Private entrepreneur in Shanghai, 2005
The Myth
In the summer of 1989, when college students were squatting in Tiananmen Square, demanding democracy, Beijing’s street vendors donated food and water to the students. Private copy shops operated their fax machines around the clock to spread the word. A brigade of private entrepreneurs on motorcycles dubbed the “Flying Tigers” spontaneously formed to deliver messages and patrol the perimeters of Beijing for signs of troop movement toward the square (Li et al. 1989, 189–193).1 The privately owned Stone Corporation provided computer equipment and cash donations to the students. To domestic and international audiences, these accounts were quite moving. The idea that China’s new capitalists were altruistic and supportive of the spontaneous student-led democracy movement, the idea that China’s bourgeoisie were also becoming democrats like their historical counterparts in Europe and North America, was encouraging.2
Even a decade after the Tiananmen crisis, Jonathan Adelman boldly asserted, “It is hard for the great majority of Americans who have not visited China or followed it closely to realize that China is in the middle of a historic transition to capitalism and ultimately democracy” (Adelman 2001, 41A).3 The global business community soon added its euphoric prognostications that encouraging private sector development would ensure a democratic transition in China. The American Society for Competitiveness instructed its corporate readers that “global entrepreneurs must continue to invest in corporate infrastructure to help insure stability, success and the inevitable attainment of full democracy there” (Global Competitiveness, January 2002, S183). A number of political scientists have gone as far as pronouncing that democratization is inevitable in China and will be brought about by its growing economy. Larry Diamond (1999) asserted that “sooner or later, economic development will generate growing pressures (and possibilities) for China to make a definitive regime change to democracy.”4 Hu Shaohua elaborates on this general logic in Explaining Chinese Democratization (2000):
China is one of the fastest-growing economies in the world, and its economy probably will continue to expand in the foreseeable future. The growing economy will bring higher living standards, a higher level of education, and a more complicated socioeconomic structure in its wake. Under these circumstances, more people will demand more freedom and democracy. (155)5
Other scholars have devoted their energies to identifying the economic benchmarks for regime transition. Stanford economist Henry Rowen predicted that if China maintained a 5 percent per capita growth in gross domestic product, then by 2015 it will reach a critical threshold of $7,000–8,000 per capita GDP and become democratic (Rowen 1996, 61, 68–69).6 Xia Li Lollar (1997) not only finds evidence for “a positive correlation between a market economy and democracy” (4) but contends that China has already commenced a dual-step transition to democracy such that “China has gone through its first stage of transition from totalitarianism to authoritarianism and is on the verge of starting the longer-term, second transition toward democracy” (83–84). Using a resource distribution index, Tatu Vanhanen (2003) finds that China has already reached the “transition level” for democracy.

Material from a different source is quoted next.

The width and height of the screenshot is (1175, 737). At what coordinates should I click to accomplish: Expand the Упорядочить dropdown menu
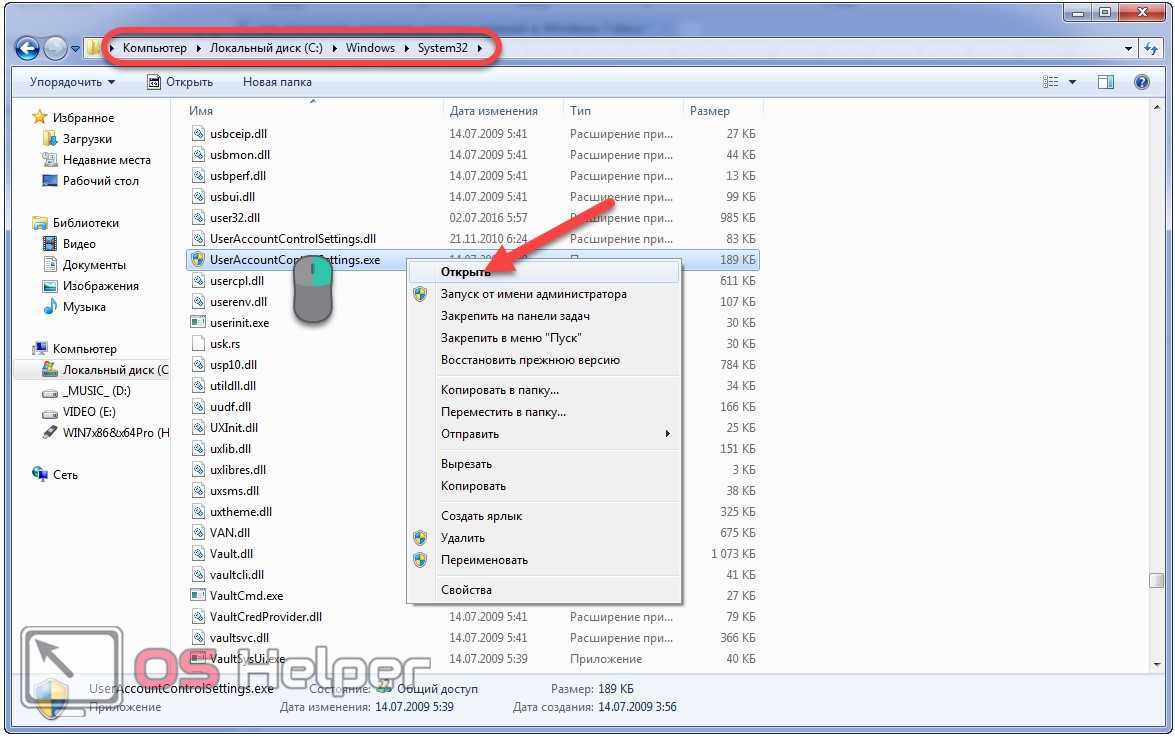72,82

Such predictions are inspired in part by the stunning expansion of China’s private sector since the late 1970s. In 1977, China did not even keep official statistics on private enterprises because they were illegal and negligible in number. By 2005, there were 29.3 million private businesses, employing over 200 million people and accounting for 49.7 percent of the GDP (China Daily, December 14, 2005).7 Yet private property rights are not protected consistently by rule of law, private entrepreneurs lack access to most conventional sources of credit, and business owners are denied the opportunity to vote for political leaders who will defend their material interests. Hence, based on the evolution of democracy in a handful of Western countries, many observers expect that China’s growing population of capitalists will naturally agitate for democracy in the spirit of “no taxation without representation.” They will strategically leverage their economic resources to acquire political ones. As Zheng Yongnian puts it, “Chinese business classes are likely to play a role that their European counterparts did in the past. Capitalism is generating a Chinese bourgeoisie. It is a class with teeth” (Zheng 2004, 311).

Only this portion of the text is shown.